Sniff test (the “final verdict” test)

Once you crack the egg into a bowl, smell it right away:

  • Bad egg smell
    • Strong sulfur, rotten, or “sewer” smell.
* This is usually from gases like hydrogen sulfide produced as the egg decomposes.
  • Good egg smell
    • Almost no smell at all, or a very mild neutral scent.

If you’re hesitating and thinking, “Hmm, is that smell normal?” treat it as not normal and throw the egg away.

Visual check in the bowl

Crack the egg into a white bowl or plate so you can really see what’s going on:

  • Warning signs
    • Pink, green, or rainbow-like shimmer in the white or yolk.
* Clumps, stringy bits, or anything that looks moldy.
  • Age (but not always unsafe)
    • Very runny egg white and a flat yolk usually mean the egg is older and lower quality, even if not rotten.

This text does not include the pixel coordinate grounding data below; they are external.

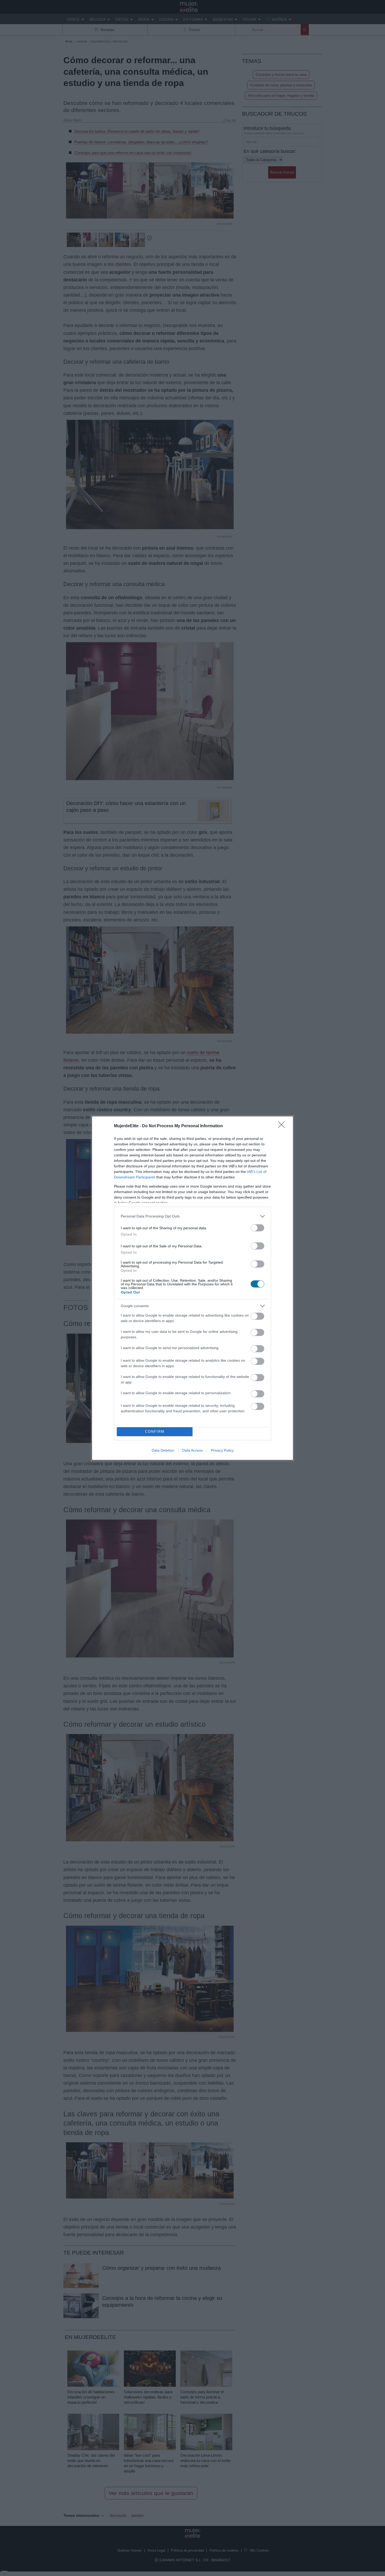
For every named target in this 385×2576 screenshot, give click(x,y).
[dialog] (192, 1288)
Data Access (192, 1450)
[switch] (257, 1227)
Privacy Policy (222, 1450)
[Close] (283, 1126)
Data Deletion (163, 1450)
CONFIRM (154, 1432)
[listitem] (192, 1216)
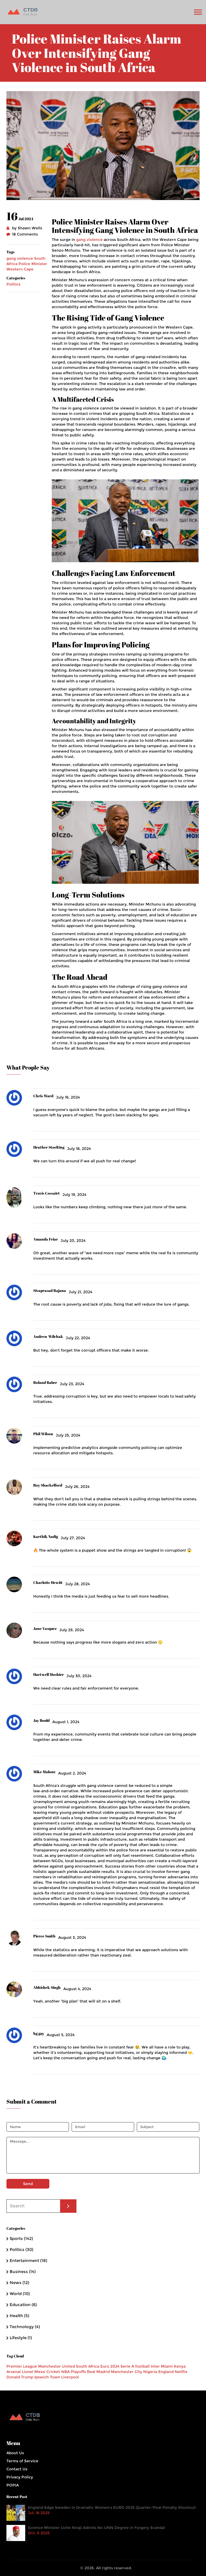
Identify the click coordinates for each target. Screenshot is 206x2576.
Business (23, 2271)
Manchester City (126, 2371)
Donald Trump (19, 2377)
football (142, 2366)
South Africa (87, 2366)
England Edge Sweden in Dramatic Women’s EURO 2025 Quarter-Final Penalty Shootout (112, 2507)
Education (23, 2304)
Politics (13, 284)
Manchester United (56, 2366)
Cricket (53, 2371)
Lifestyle (21, 2337)
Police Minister (33, 263)
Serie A (127, 2366)
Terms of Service (22, 2461)
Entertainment (28, 2260)
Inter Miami (162, 2366)
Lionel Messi (33, 2371)
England (166, 2371)
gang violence (19, 258)
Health (19, 2315)
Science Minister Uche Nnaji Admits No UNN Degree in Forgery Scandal (96, 2527)
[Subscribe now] (68, 2206)
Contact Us (16, 2469)
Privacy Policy (19, 2477)
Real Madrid (98, 2371)
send (28, 2183)
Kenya (180, 2366)
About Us (15, 2452)
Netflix (181, 2371)
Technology (25, 2326)
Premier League (21, 2366)
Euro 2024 (109, 2366)
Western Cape (20, 269)
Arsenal (13, 2371)
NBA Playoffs (73, 2371)
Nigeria (150, 2371)
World (20, 2293)
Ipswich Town (47, 2377)
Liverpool (70, 2377)
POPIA (12, 2485)
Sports (21, 2238)
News (19, 2282)
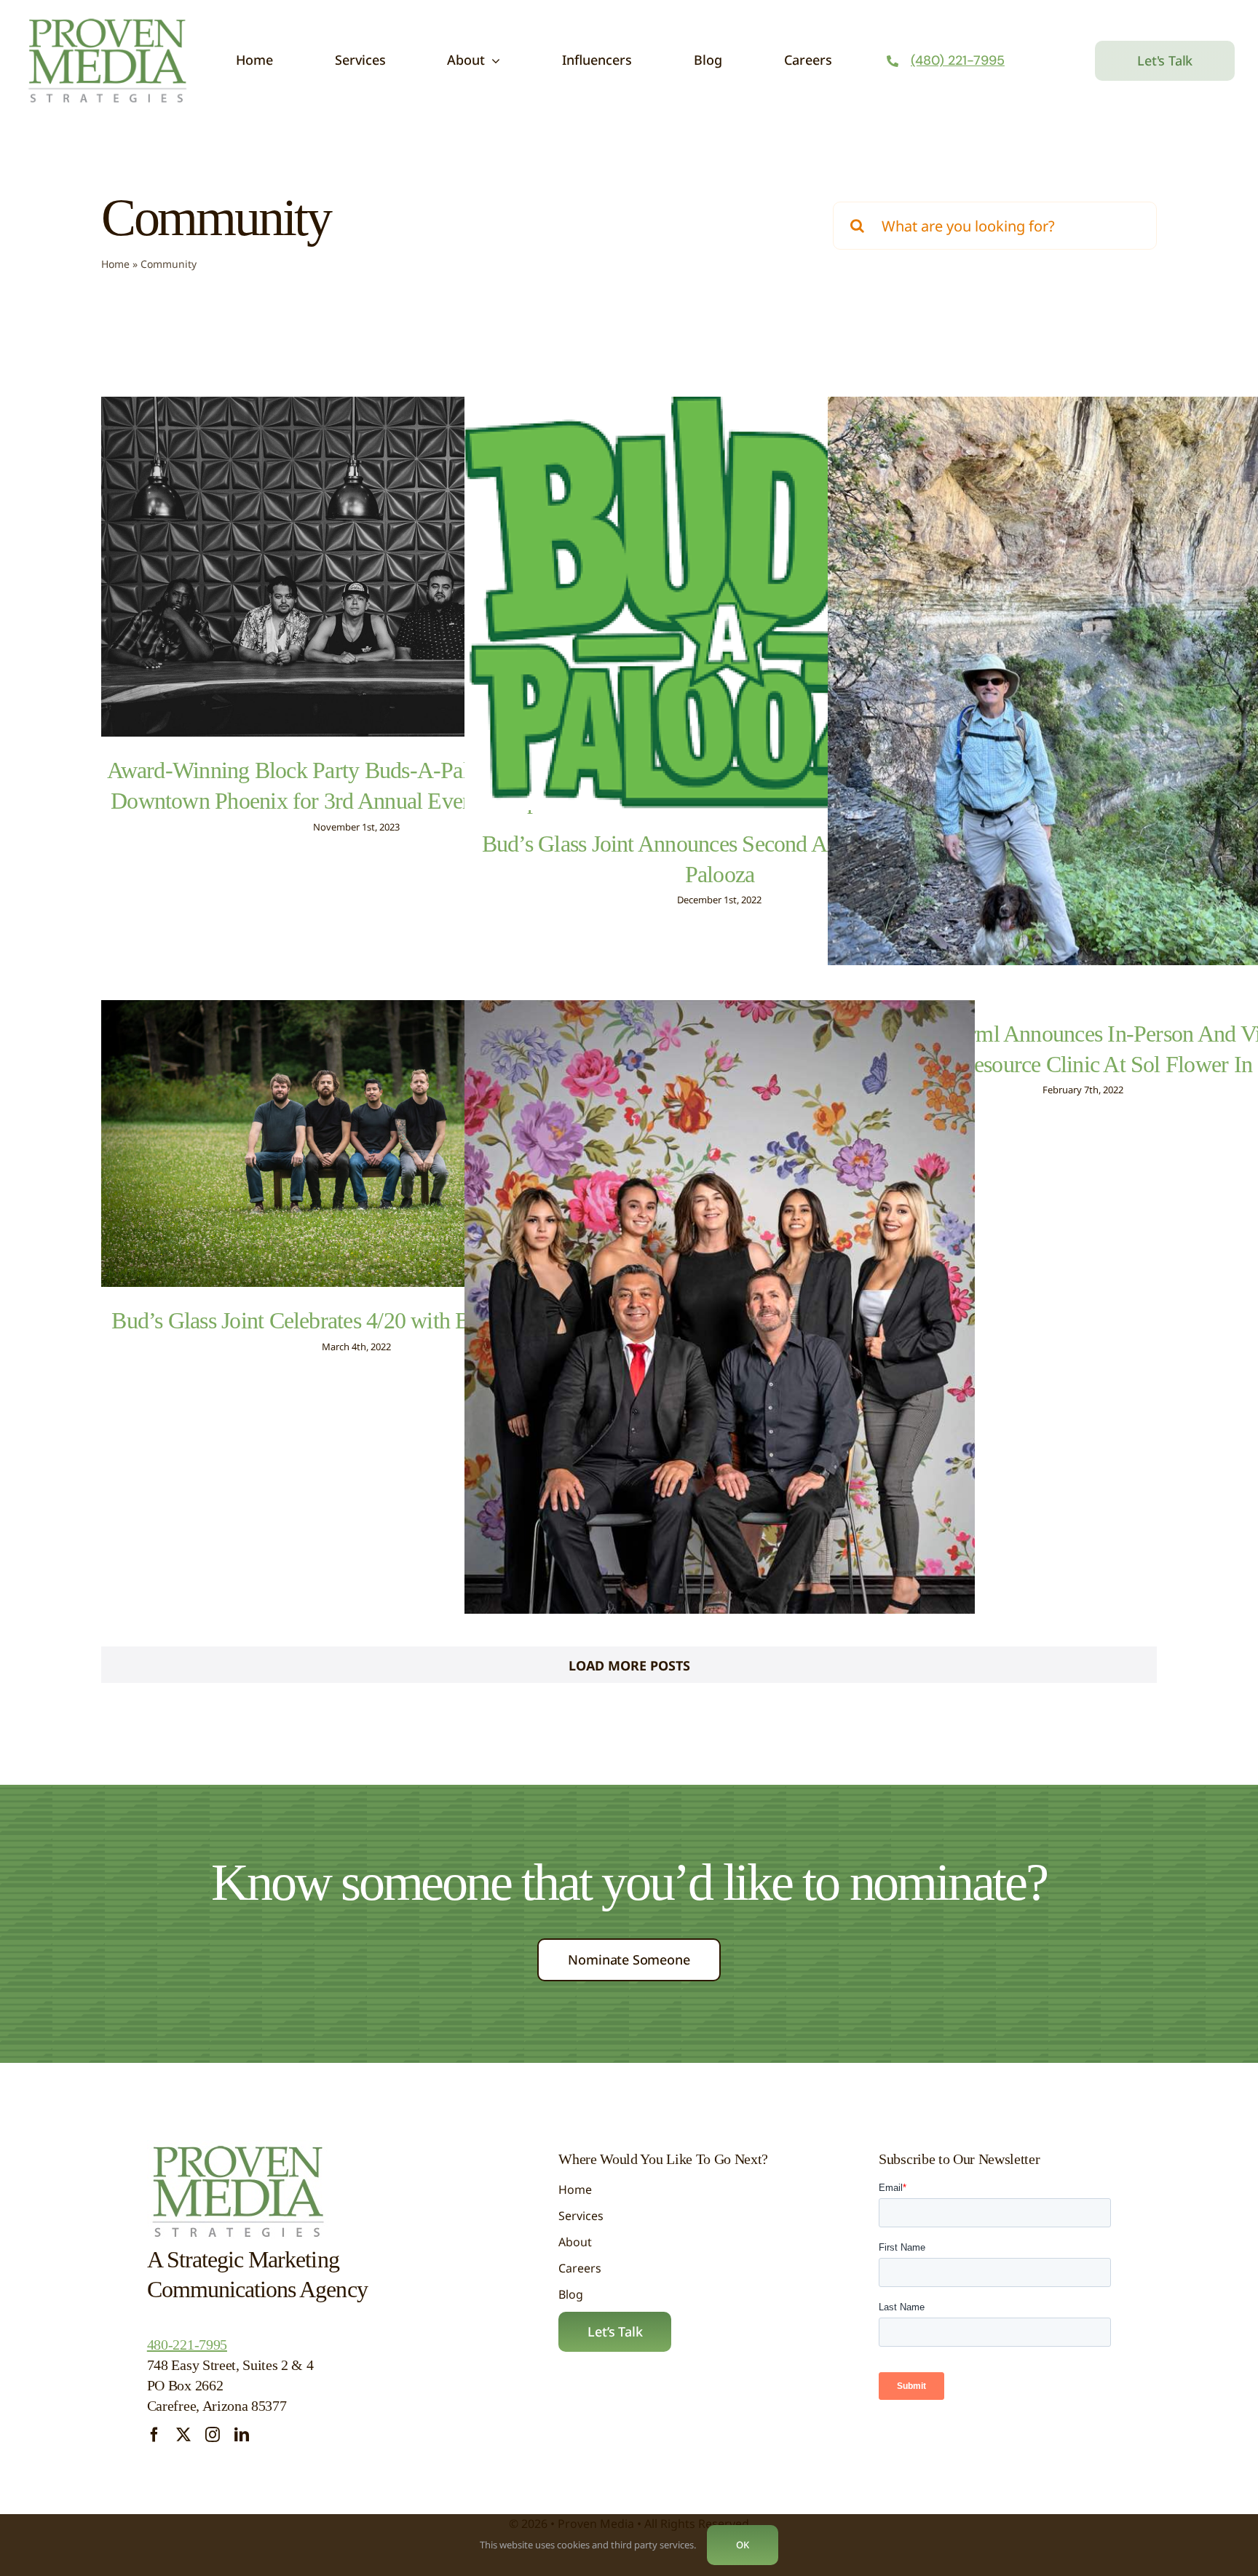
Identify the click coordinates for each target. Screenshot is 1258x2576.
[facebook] (154, 2435)
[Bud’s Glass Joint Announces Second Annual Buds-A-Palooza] (719, 603)
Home (115, 264)
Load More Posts (629, 1665)
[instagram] (212, 2435)
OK (742, 2544)
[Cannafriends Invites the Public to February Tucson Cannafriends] (719, 1375)
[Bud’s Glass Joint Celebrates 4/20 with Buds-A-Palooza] (356, 1143)
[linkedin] (241, 2435)
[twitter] (183, 2435)
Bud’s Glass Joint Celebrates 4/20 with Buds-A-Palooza (356, 1320)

When in doubt, combine the look + smell: weird look or weird smell = throw it out.

Water (float) test: what it really tells you

The float test is popular online and on forums, and it’s trending again every few years as a “life hack.”

  • How to do it
    • Fill a bowl with enough water to fully cover the egg.
    • Gently place the egg in:
      • Lays flat on the bottom → very fresh.
  * Stands on one end → older, but may still be usable if it passes smell/visual tests.
  * Floats to the top → very old, throw it away.
  • Important nuance
    • The float test mainly tells you age (how much air has seeped in), not whether harmful bacteria are present.
* That’s why food safety guides still insist on the sniff + visual check, plus proper cooking.

3. What people on forums tend to say

In cooking and “life hack” forums, you’ll see a few recurring opinions:

  • “Float test is everything.”
    • Many users swear by the water test as an easy go/no-go trick, especially when they find a forgotten carton in the back of the fridge.
  • “Trust your nose first.”
    • Others (including poultry and food safety folks) emphasize that smell is more reliable for spotting a truly rotten egg.
  • “I eat eggs past the date if they pass the tests.”
    • A common sentiment is that sell-by dates are conservative, and people happily use eggs that pass visual and sniff checks even after those dates.

So online discussion usually lands here: use the float test as a hint about age, but rely on your nose, your eyes, and common sense for actual safety.

4. Practical kitchen example

Imagine you find a carton in the back of the fridge:

  1. The date is two weeks past “best before.”
  2. You check the shells: all dry, no cracks, no mold.
  3. You put one egg in water: it sinks but stands on end.
  4. You crack it into a bowl: white is a bit loose but clear, yolk intact, no smell.

Most home cooks (and food articles) would say: that egg is older, but still okay to cook thoroughly and eat. If any step had shown a bad smell, cracks with slime, or odd colors, they’d toss it immediately.

5. SEO-style quick pointers

  • Focus phrase: how can you tell if an egg is bad
  • Key signals:
    • Rotten or sulfur smell when cracked.
* Cracked, slimy, moldy, or powdery shell.
* Strange colors (pink, green, iridescent) inside the egg.
* Egg floating in water means it’s very old and should be discarded.
  • Extra safety: even if it looks and smells okay, cook eggs thoroughly to reduce foodborne illness risk.

Information gathered from public forums or data available on the internet and portrayed here.